Have had this plant for over 20 years, with much success. When it gets too tall, just cut the top and either place in water until roots grow or you can even just plant the cutting directly in the soil and keep very moist. What's left of the old plant will sprout new shoots, and the new plant will lose some old leaves but will again grow after an adjustment period. It's a very impressive plant, growing large, attractive leaves. I've made numerous new plants and given them as gifts, to co-workers to decorate their offices. Now for the first time, my plant is blooming. (I never knew this was possible.)


On Mar 15, 2004, lentenrose68 wrote:

I live in Central PA. This plant was given to me by someone that has many.

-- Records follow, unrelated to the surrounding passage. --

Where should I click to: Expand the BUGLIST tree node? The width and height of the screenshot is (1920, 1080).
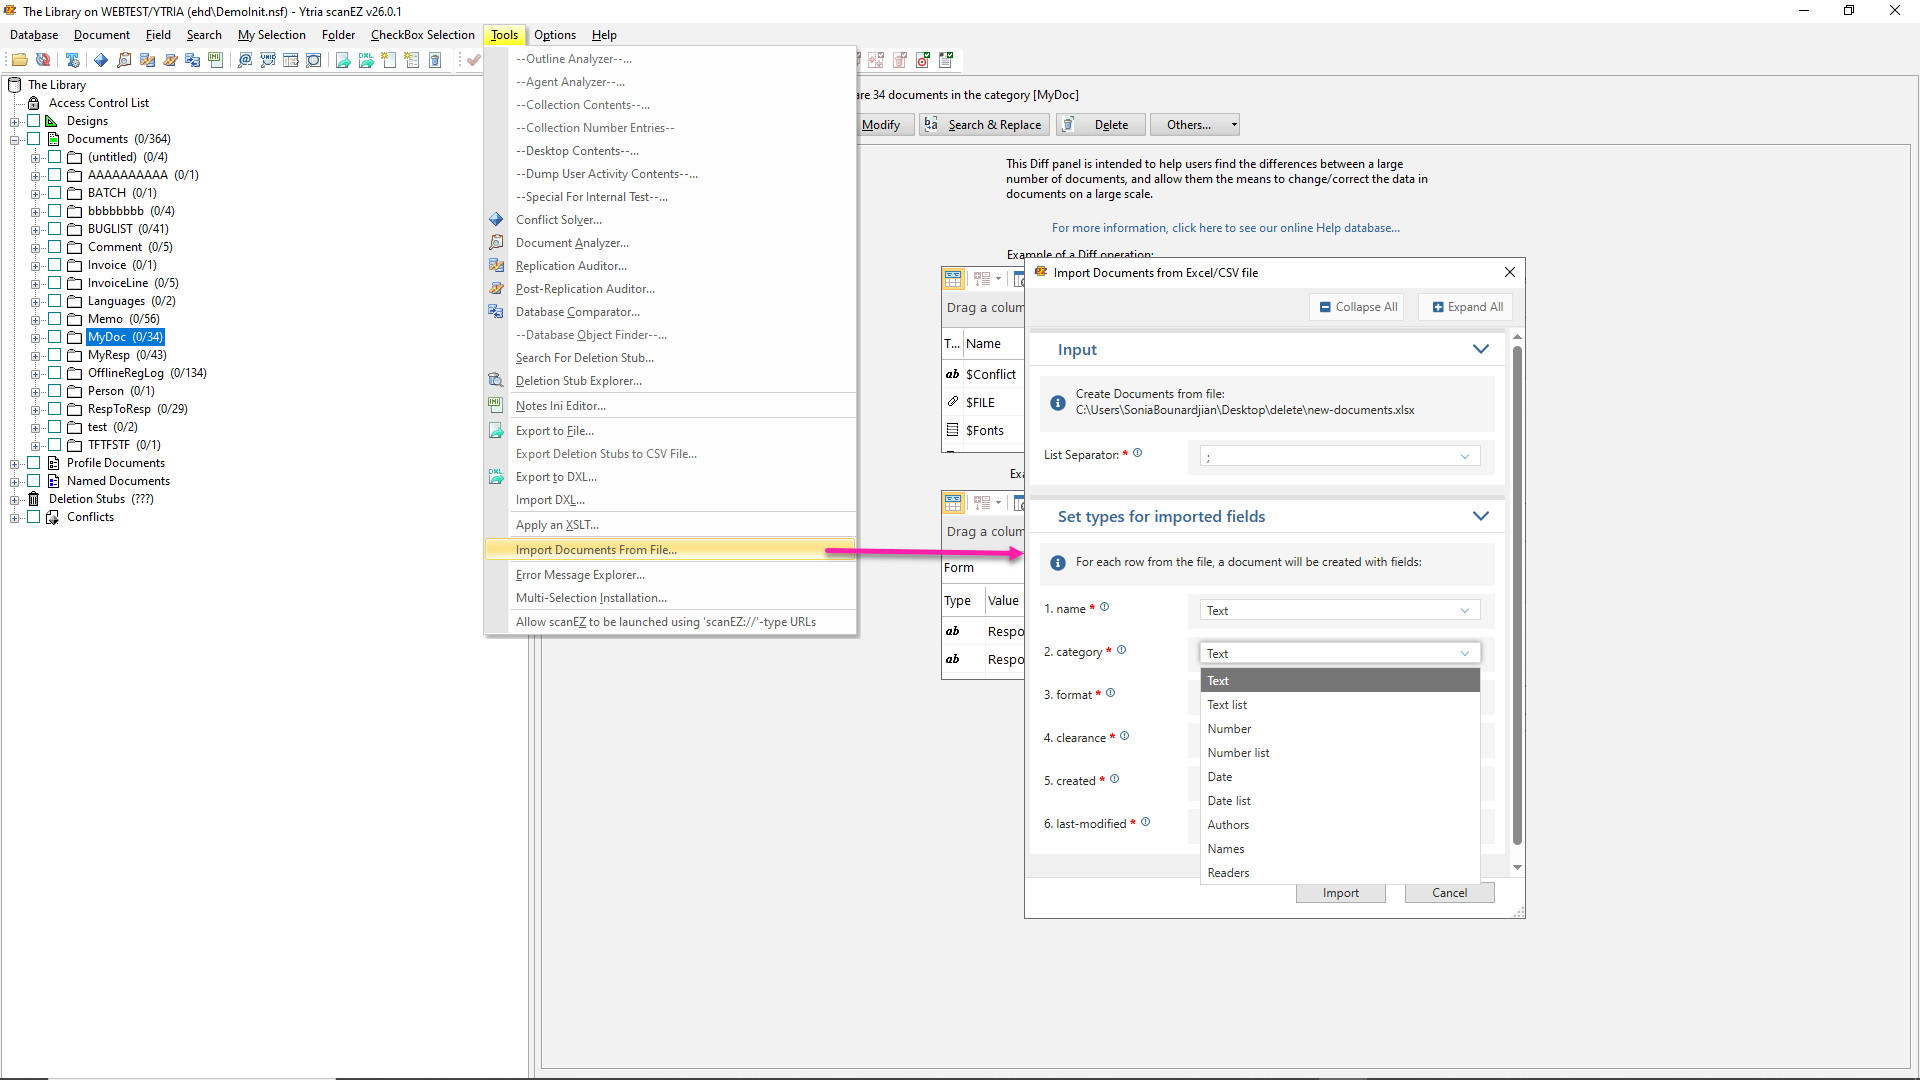tap(35, 229)
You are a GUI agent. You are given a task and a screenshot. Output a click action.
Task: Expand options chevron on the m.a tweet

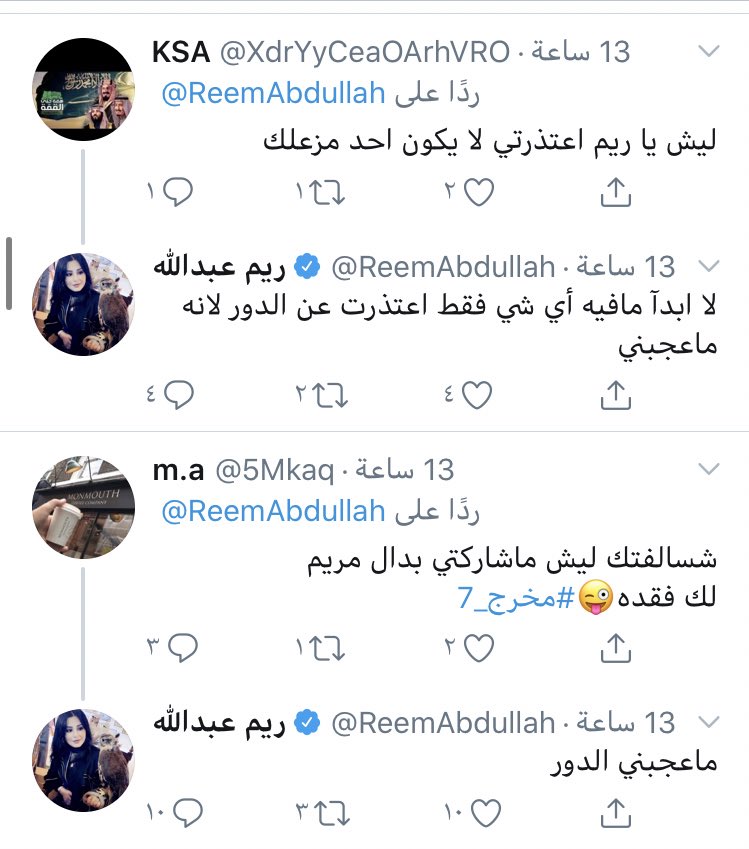pyautogui.click(x=708, y=468)
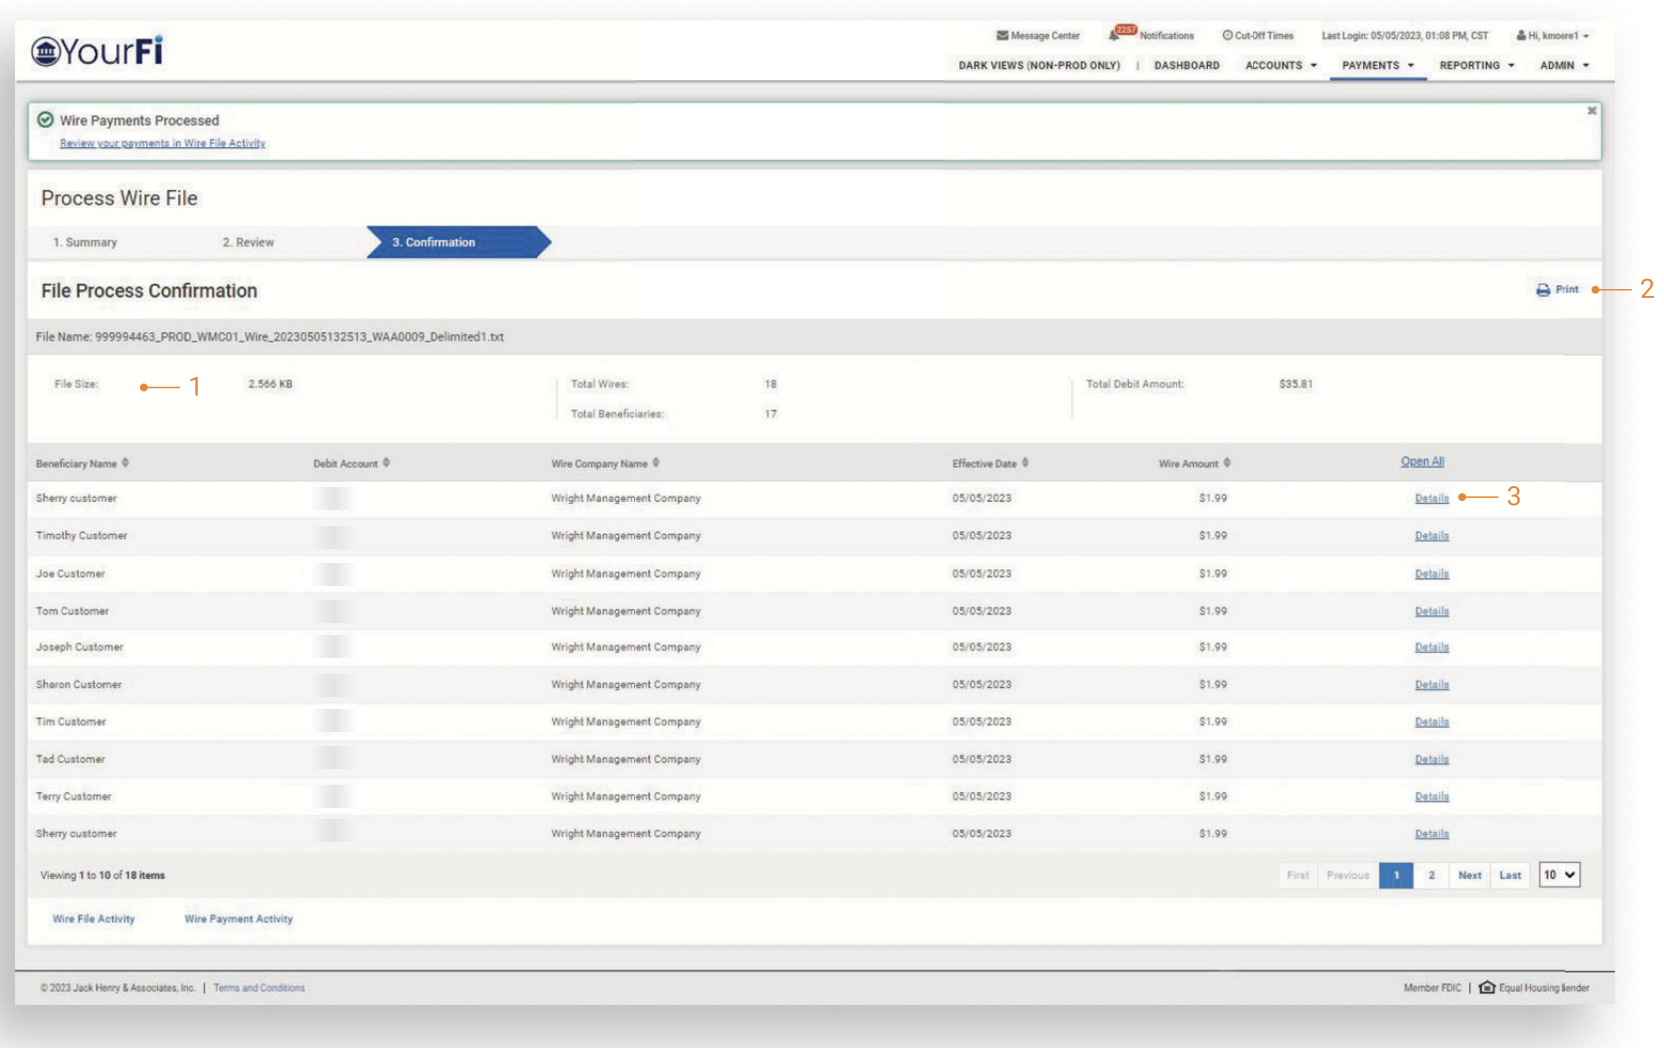Dismiss the Wire Payments Processed banner
This screenshot has height=1048, width=1664.
pyautogui.click(x=1591, y=111)
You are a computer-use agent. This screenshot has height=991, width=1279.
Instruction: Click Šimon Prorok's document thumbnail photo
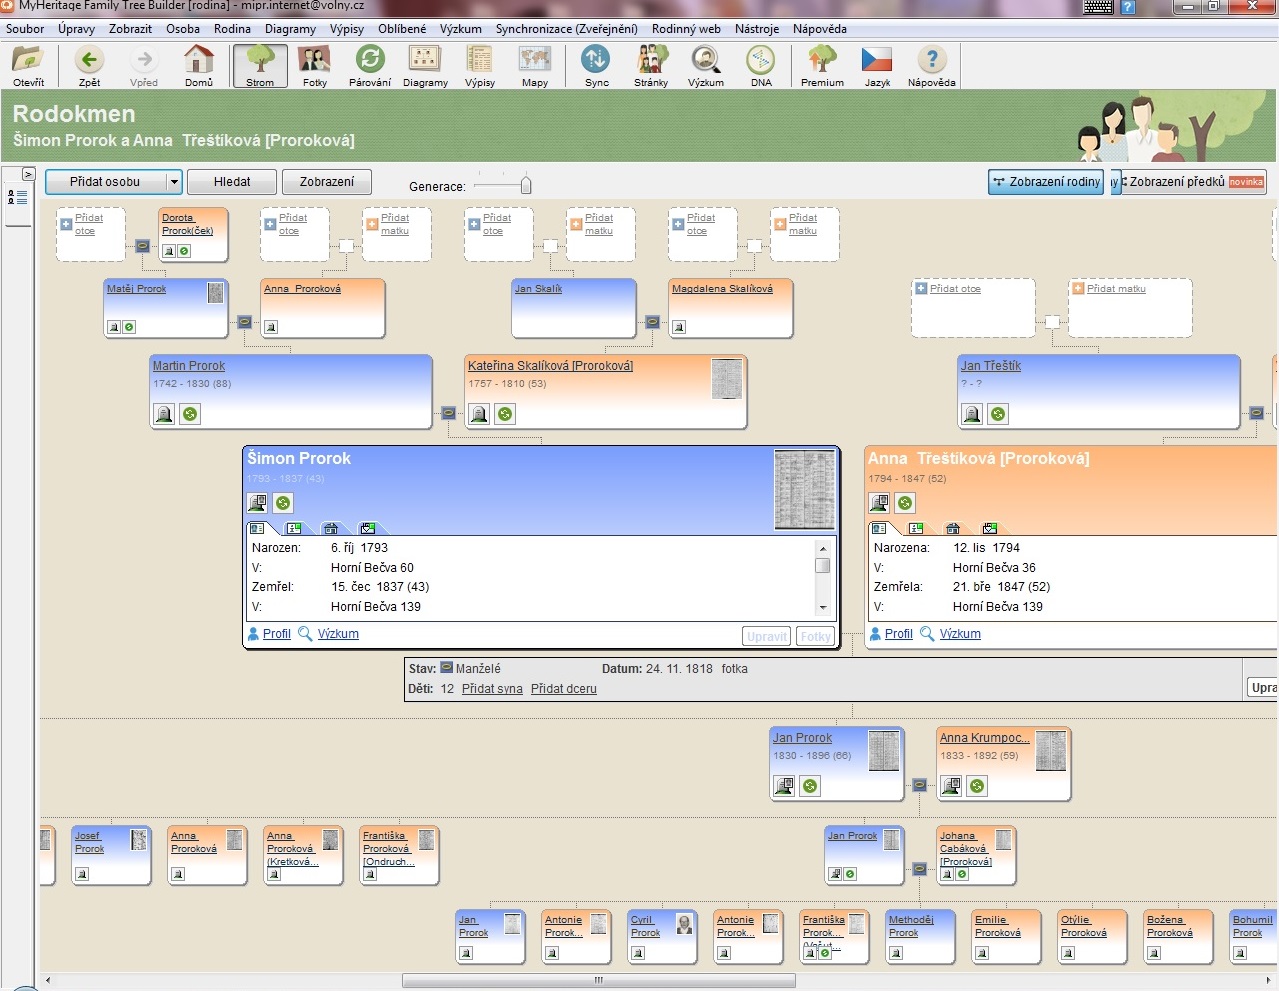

She told me that she has never had any of them bloom. I've had this plant for several months and I just noticed flowers. It is easy to care for, grows quickly and is absolutely beautiful. I love it. I am thinking of starting another for my husband's office. I think it would be a good environment for this plant and easy for him to care for. I will post a picture.


On Sep 26, 2003, susan041334 wrote:

Several years ago I bought one of these, it has had no TLC and I often find it wilted to the floor before watering - in about an hour after drenching it the plant is "up and at it" again. I really need to separate and repot. It is strictly house plant in this area (Indiana) but last year I did put it out on the porch and it thrived well.


On Sep 20, 2003, amorning1 from Islamorada, FL wrote:

Great plant, very hardy. Bury any inch long piece it will sprout.


On May 19, 2003, Monocromatico from Rio de Janeiro,
Brazil (Zone 11) wrote:

The flowers are clustered in an axis, ornamented by a greenish bract. The plant is toxic, due to oxalate crystals in its cells that both irritates the mouth and thoat (causing swelling) and paralyzes muscles. In bad cases, the muscles used in breathing may stop and cause death. But in most cases, the pacient only gets unabled vocal chords for a few days. In a way or another, keep this plant away from animals and children


On Dec 11, 2002, DumbCaneEater wrote:

My mother-in-law has had the plant we got a start from for twenty years and has never seen it bloom. We've had ours for two and it just bloomed. Not a beautiful flower overall: green, pitcher-shaped, with a thick long stamen/pistil? (I'm drawing a blank on my botany skills.)


On Nov 15, 2002, mommy wrote:

This plant falls over when getting to 6 feet. By cutting off the entire cane it has produced a baby. This is now the third time. I do not see another baby as of yet. I have had this plant about 10years and I pray I see another baby soon.